In her house in the German town of Bornheim, Karen Schneider has turned her living room into a voting station for American Democrats. The turnout has been overwhelming, with dozens of people knocking on her door.
Karen Schneider's house, about 30 kilometers (18.6 miles) south of Cologne, has been visited by more and more people wishing to cast their votes for the Global Presidential Primary (GPP).
"If all the Americans who live overseas voted and formed their own state we would be the 12th largest state in America," says Schneider, who is a member of Democrats Abroad, the international arm of the US Democratic Party.
"I didn't realize this before - how much power we have."

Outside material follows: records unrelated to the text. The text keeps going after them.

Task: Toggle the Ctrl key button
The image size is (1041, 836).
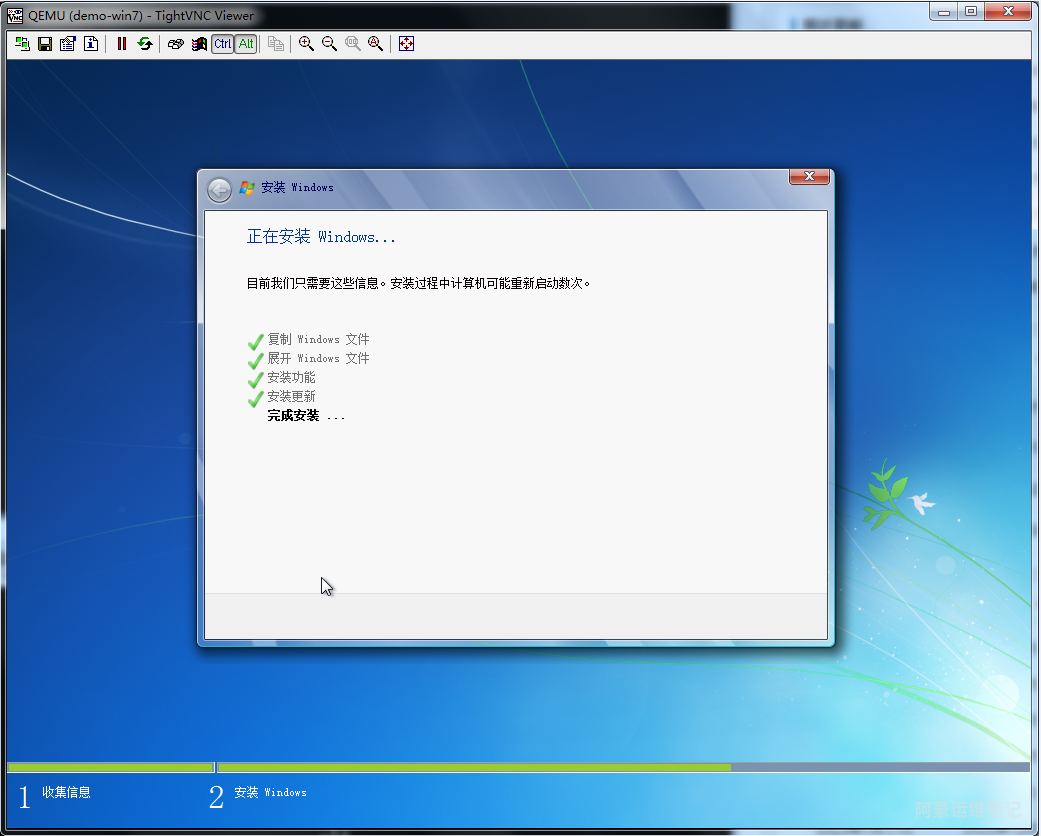Action: coord(222,44)
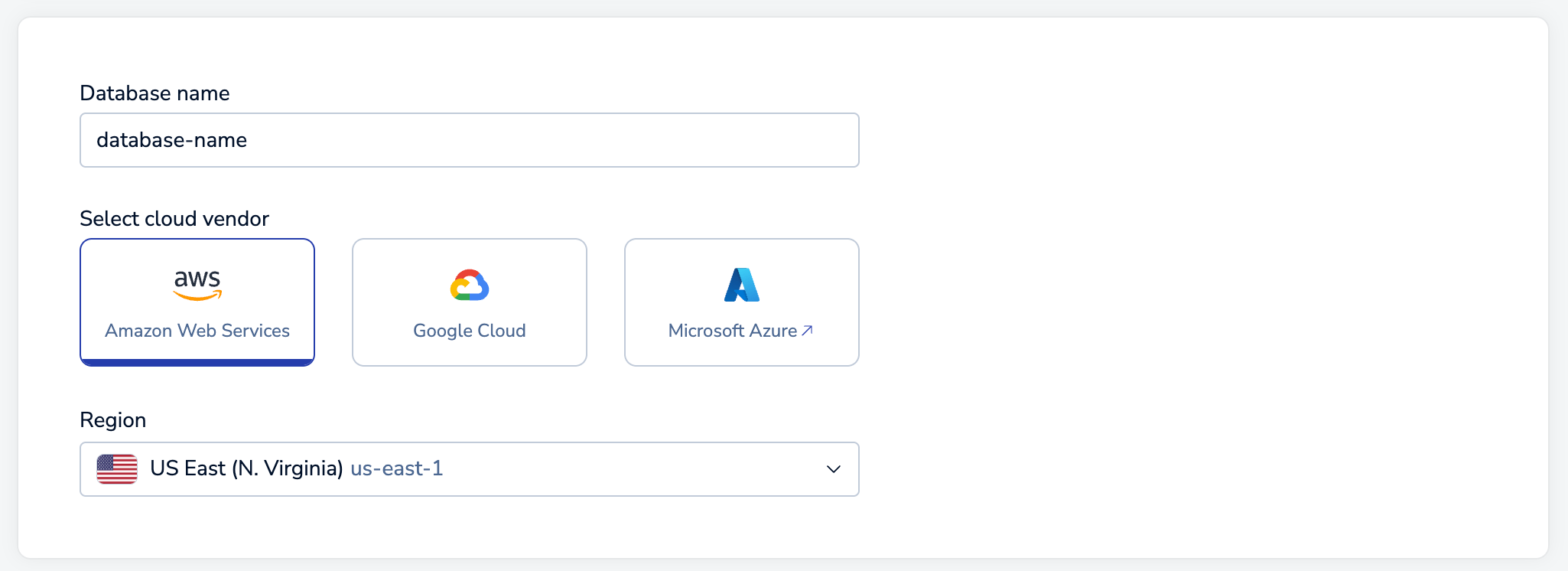Click the AWS logo icon
The width and height of the screenshot is (1568, 571).
coord(197,285)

Although the votes count only for the Democratic National Convention (DNC) in July - and not for state primaries or the general election - Schneider insists that having a say is crucial.
"There are 17 delegates at the DNC. Thirteen of them are pledged delegates, so they must vote according to what the people have voted here," she explains. "The other four are called superdelegates, and they can vote for whoever they want."
While the 57-year-old teacher from Michigan tells stories about her children, her life in Germany and the strong connection she still feels to the United States, more and more American citizens living in the German state of North Rhine-Westphalia are coming and knocking on her door.
An architect from Illinois who has been living in Cologne for 25 years, a high school teacher from Bonn with dual German-American citizenship, a musician - they all seem happy to hear familiar accents and enjoy the oatmeal cookies and tea served by Schneider.
For most of them, it's the first time they have voted via Democrats Abroad. They seem quite unfamiliar with the procedure, and they have to fill out some forms before being able to vote. Yet this initial bother does not affect their determination to cast their ballots.
"On Super Tuesday, the democratic voters were outvoted by the Republicans by roughly a million votes," says Schneider. "If you don't go to the polls, your voice is not heard. That's why we must vote. Even just in order to have the moral possibility to complain afterwards. Vote - or you keep your mouth shut."
In the middle of the paperwork, Quaide Williams - the chair of Democrats Abroad in Germany - rings the bell. He seems delighted and tells Schneider that more than 20 people have shown up to vote in Münster, about two hours' drive north of Cologne.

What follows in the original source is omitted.